### RECORD EXTRACTS
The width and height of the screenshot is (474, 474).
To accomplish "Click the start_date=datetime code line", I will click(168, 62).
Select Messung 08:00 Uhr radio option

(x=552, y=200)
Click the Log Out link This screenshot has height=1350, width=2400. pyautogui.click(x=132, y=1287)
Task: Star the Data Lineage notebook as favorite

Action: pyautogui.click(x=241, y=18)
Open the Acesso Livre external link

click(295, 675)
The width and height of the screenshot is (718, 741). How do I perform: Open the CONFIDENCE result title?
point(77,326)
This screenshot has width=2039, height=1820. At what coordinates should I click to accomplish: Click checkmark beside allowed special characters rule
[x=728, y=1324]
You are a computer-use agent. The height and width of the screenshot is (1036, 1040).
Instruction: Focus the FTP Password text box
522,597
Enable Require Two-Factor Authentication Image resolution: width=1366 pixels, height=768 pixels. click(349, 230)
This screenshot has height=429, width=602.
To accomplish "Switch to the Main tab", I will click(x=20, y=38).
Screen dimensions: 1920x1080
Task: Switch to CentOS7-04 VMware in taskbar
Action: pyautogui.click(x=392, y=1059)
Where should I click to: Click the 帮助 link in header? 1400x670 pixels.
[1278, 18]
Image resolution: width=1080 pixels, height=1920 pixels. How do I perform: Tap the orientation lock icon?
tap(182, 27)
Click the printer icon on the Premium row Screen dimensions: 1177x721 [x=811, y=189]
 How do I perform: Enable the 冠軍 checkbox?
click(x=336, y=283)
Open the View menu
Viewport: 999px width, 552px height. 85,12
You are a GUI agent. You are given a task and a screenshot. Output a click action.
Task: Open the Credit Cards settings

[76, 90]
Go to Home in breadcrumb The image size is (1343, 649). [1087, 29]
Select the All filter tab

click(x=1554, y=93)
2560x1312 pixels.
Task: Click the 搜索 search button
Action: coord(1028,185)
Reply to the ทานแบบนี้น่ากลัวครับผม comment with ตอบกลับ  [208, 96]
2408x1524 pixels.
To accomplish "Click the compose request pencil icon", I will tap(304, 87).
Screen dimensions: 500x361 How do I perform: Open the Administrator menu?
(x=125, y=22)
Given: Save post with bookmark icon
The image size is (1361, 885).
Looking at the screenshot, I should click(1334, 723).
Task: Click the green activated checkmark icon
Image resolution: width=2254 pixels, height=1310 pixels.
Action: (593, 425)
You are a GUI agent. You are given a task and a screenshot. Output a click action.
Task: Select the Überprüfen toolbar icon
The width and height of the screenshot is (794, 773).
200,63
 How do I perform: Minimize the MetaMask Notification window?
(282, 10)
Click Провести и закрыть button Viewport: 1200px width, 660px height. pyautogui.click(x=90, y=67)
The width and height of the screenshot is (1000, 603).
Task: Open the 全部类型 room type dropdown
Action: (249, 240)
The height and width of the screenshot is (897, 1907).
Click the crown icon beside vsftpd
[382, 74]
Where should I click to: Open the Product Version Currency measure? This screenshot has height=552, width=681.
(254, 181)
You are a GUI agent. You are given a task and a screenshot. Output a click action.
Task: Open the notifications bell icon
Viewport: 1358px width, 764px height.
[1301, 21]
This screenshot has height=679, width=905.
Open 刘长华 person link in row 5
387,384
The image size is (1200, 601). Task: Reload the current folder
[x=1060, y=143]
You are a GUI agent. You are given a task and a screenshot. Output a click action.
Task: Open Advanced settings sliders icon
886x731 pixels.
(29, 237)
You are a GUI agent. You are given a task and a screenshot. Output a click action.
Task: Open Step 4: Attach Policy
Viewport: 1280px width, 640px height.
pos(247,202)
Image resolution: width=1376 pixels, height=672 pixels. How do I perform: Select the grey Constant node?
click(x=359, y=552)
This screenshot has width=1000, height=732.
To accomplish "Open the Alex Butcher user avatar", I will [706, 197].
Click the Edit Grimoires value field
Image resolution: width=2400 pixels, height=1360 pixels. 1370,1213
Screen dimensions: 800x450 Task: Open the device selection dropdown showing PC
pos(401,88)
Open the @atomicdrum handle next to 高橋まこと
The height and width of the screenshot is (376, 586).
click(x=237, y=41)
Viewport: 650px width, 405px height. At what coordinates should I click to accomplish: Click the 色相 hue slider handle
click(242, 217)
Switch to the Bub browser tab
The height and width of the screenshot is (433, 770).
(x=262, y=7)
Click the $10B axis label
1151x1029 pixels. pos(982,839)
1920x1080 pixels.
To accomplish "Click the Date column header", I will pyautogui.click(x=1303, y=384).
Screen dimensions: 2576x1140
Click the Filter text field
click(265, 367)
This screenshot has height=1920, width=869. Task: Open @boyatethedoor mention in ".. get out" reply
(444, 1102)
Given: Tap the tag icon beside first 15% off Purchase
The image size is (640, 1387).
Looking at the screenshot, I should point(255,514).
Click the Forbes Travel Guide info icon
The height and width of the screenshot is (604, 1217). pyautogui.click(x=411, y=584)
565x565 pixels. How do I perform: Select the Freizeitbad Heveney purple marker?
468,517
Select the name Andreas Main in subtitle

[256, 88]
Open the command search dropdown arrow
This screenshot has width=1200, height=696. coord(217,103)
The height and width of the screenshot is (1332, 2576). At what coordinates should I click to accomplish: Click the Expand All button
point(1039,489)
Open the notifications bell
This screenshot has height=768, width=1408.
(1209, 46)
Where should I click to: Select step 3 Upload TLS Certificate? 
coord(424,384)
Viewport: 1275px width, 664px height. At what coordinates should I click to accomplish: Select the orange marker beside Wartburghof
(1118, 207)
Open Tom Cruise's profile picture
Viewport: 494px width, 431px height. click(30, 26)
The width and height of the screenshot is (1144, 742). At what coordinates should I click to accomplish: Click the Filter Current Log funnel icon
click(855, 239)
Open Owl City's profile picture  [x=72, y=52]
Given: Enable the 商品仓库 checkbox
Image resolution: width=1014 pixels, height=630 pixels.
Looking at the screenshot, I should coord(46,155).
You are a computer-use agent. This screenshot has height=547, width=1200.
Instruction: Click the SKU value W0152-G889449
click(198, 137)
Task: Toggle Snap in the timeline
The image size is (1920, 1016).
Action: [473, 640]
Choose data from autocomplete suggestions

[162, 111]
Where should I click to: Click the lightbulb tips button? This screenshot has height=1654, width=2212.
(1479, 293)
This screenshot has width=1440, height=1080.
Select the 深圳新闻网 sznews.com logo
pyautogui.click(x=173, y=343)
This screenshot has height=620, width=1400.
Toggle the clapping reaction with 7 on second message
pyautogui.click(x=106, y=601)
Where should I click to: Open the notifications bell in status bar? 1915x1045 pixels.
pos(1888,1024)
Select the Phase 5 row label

### REQUIRED WORK
Reproduce the items word for word, starting at the first line and ending with the line that contains "Click the Log", including both of those lines.

### RESPONSE TO THIS EXERCISE
The width and height of the screenshot is (474, 474).
To accomplish "Click the start_date=datetime code line", I will click(168, 62).
Select Messung 08:00 Uhr radio option

(x=552, y=200)
Click the Log Out link This screenshot has height=1350, width=2400. pyautogui.click(x=132, y=1287)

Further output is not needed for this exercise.